Set of tasks
a) From the passage on airport security, return the text between "All of this" and "of nauseous objectives.", inclusive.
b) Answer these questions from the passage on airport security:
(i) When the writer questions an airport procedure, what is the writer enjoined to consider?
(ii) Which freeway is named?
(iii) What speed limit is given as an example?

Selected extract
*****

All of this is supposedly to protect us from the risk that some terrorist might blow us out of the sky. Now I don’t deny that there are some people in this world, including possibly some in Australia, who think nothing of killing large numbers of innocent civilians in the pursuit of nauseous objectives.

And whenever I feel so bold or presumptuous as to question the necessity for whatever procedure I might encounter at an airport (something which some security personnel appear to think amounts to a criminal offence), I am enjoined to consider what I would think if any of my loved ones were blown up by such people.

But we are never told how big this risk is, or whether the measures taken to prevent it are in any way proportional to that risk.

There’s almost certainly a bigger chance that I will be killed in a car accident on the way to the airport, or even every time I step outside my front door. Yet no-one thinks it appropriate that speed limits be reduced to (say) 20 kms per hour on the Tullamarine Freeway, or that everyone be subject to a breath test before getting behind the wheel of a car.

*****

Data supplied
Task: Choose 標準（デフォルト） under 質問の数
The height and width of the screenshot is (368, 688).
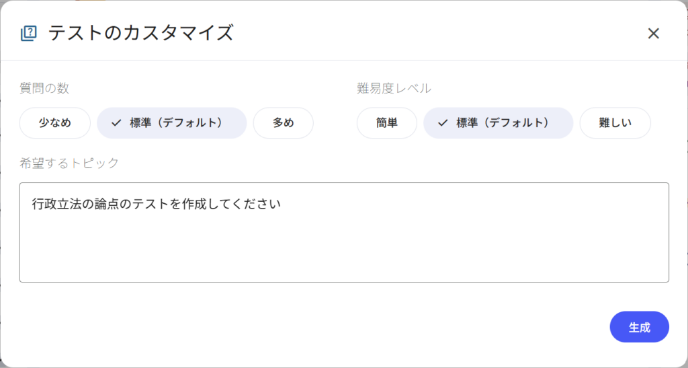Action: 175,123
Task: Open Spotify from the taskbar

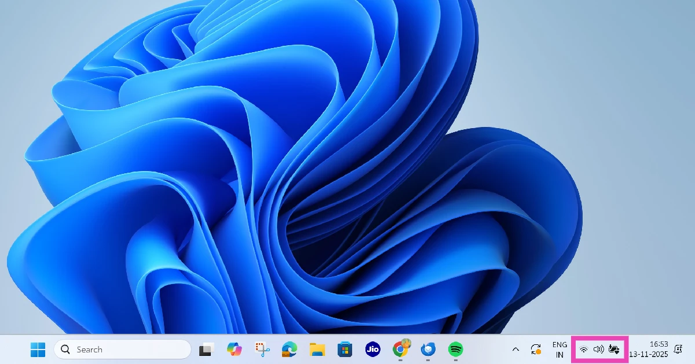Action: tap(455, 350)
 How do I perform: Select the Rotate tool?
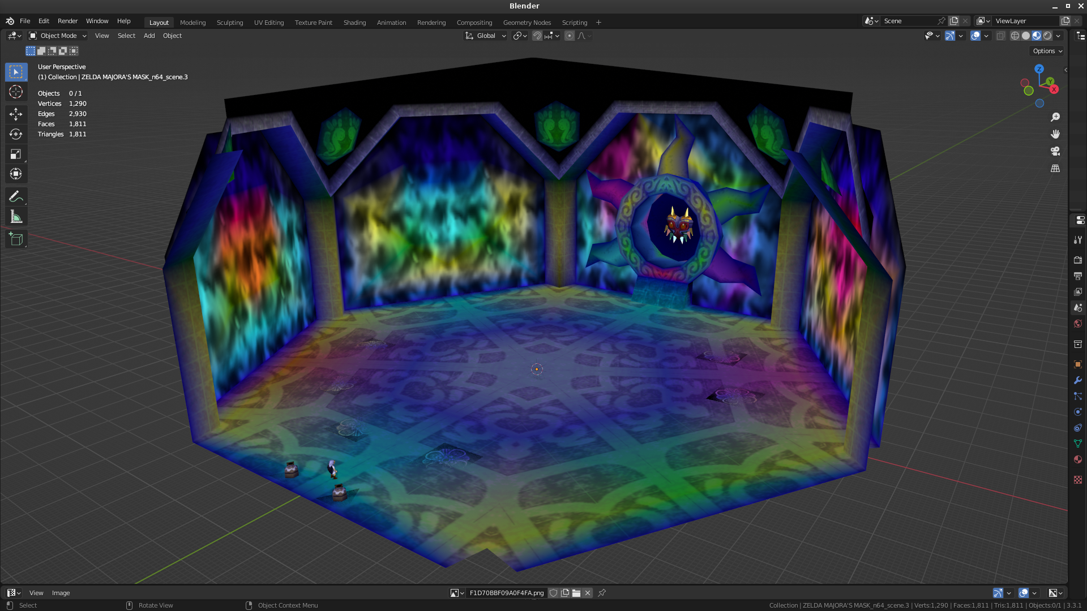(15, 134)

*****

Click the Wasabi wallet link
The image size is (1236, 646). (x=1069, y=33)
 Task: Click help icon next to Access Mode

*****

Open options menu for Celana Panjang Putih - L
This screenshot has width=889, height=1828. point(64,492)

*****

Answers to the problems
a)
All of this is supposedly to protect us from the risk that some terrorist might blow us out of the sky. Now I don’t deny that there are some people in this world, including possibly some in Australia, who think nothing of killing large numbers of innocent civilians in the pursuit of nauseous objectives.

b)
(i) What the writer would think if any of the writer's loved ones were blown up by such people.
(ii) The Tullamarine Freeway.
(iii) 20 kms per hour.